Now, Kansas taxpayers are being asked by the state Supreme Court to substantially increase spending for schools, which the court has declared are way underfunded. Republican-selected experts recommended in a recent study that the state spend up to $2 billion more, phased in over five years, to be shared among not one district like Kansas City, but in 286 districts with their half-million students. The experts posit that such an increase would result in stellar student achievement and sky-high graduation rates.
Skeptics are bound to make a false comparison between the $2 billion spent in Kansas City and the additional $2 billion proposal for Kansas, which also promises tremendous results. “See?” critics proclaim. Kansas City’s experience proves more money buys you nothing but inefficiency with sad outcomes. But the comparison does not hold up.
If we know one thing about the Kansas City experiment, it is that huge sums were squandered on fruitless efforts to achieve desegregation. Improving basic education skills was never the priority.

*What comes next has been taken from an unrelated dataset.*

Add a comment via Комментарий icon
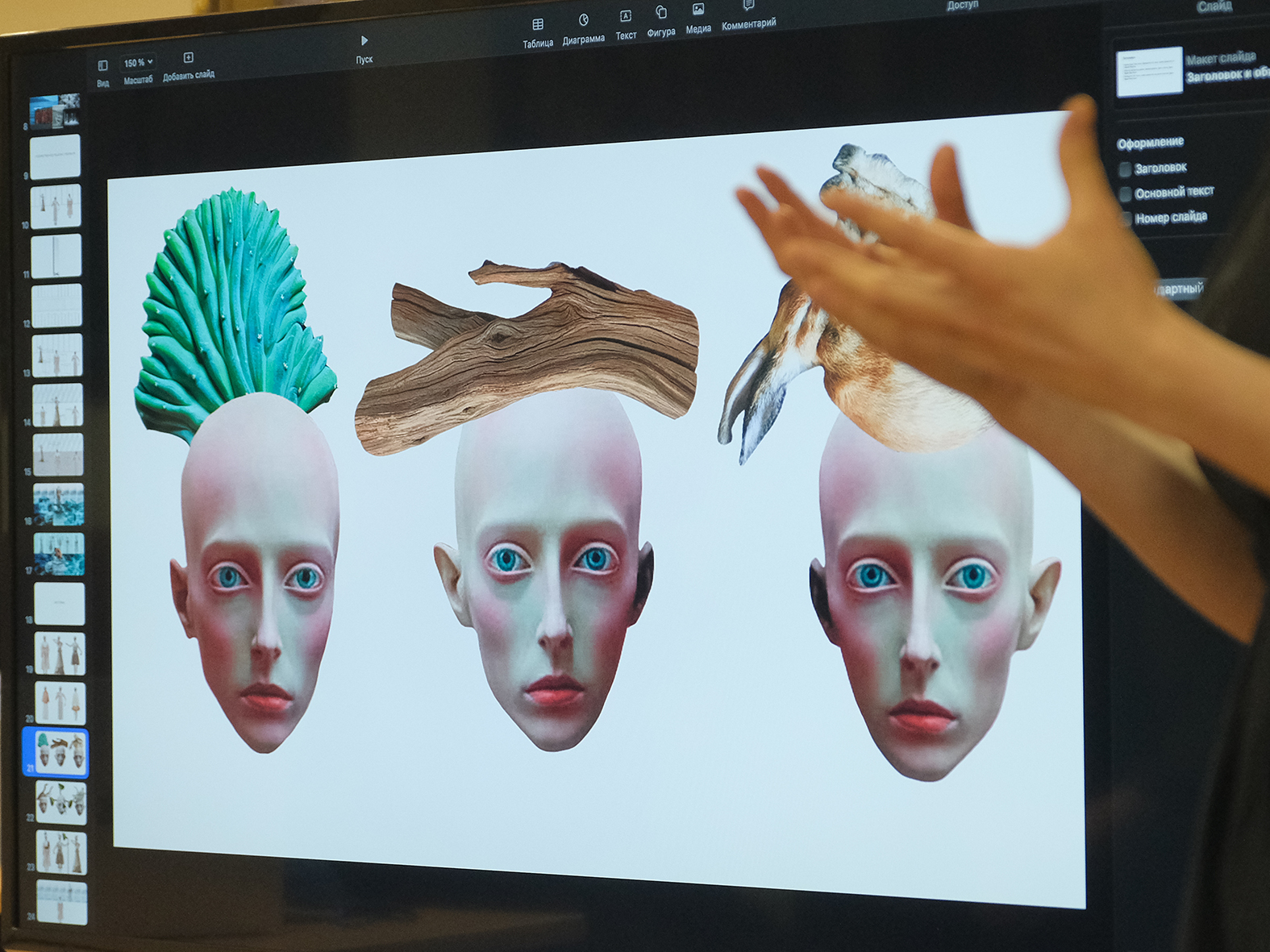 coord(748,6)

In Kansas, additional funding will be earmarked for achievement only. Experts usually recommend hiring more teachers, increasing their salaries to attract the best and brightest, and expanding programming, paying attention to students with special needs, including those who may not speak English as their primary language.
The most profound decision in Kansas City — made by outsiders, over the loud protests of parents in the district — was to abandon the neighborhood school concept. Magnet schools replaced neighborhood schools in this harebrained spectacle. Each high school and middle school, and half the elementary schools, were supposed to be themed. Many of the themes of these magnet schools were laughably preposterous.
There was some good that came of the lavish spending in Kansas City, including the much-needed construction of 15 new schools. Most school buildings in the district were in deplorable condition. But inside those walls, misspending was rampant: an Olympic-sized pool with an underwater observation room, racquetball courts, an indoor track. If these amenities did happen to tantalize a very small number of white kids who lived in suburbs far from the district, taxi service was provided. There was not enough demand to warrant buses.
Meanwhile, the result of the district spending more per student than any other district in America at the time was a central staff that mushroomed to 600 administrators — one per 60 students. Teacher salaries were increased, but nothing was done to remove incompetent teachers (a reform needed in Kansas, as well). Clearly, money was grossly mismanaged, and there was little viable leadership.
Kansas City’s failure is held up as a poster child for wasteful spending on schools, with no academic improvement to show for it. But it proves no such thing. The money lavished on that district was geared mostly to attract droves of suburban kids to return. Its main focus was never improvement in scholarship (or even basic proficiency).
Kansas would have an entirely different mission: to achieve excellence in education statewide. The ultimate price tag may not be nearly as high as $2 billion, but it will take a significant number to overcome the gross underfunding of schools over the past 25 years.
If the high court approves the Legislature’s proposal — the deadline is April 30 — it will be up to elected local school boards, top-notch teachers and worthy administrators, with oversight from Topeka, to make certain the additional funding is not squandered and that true statewide educational excellence is ultimately achieved.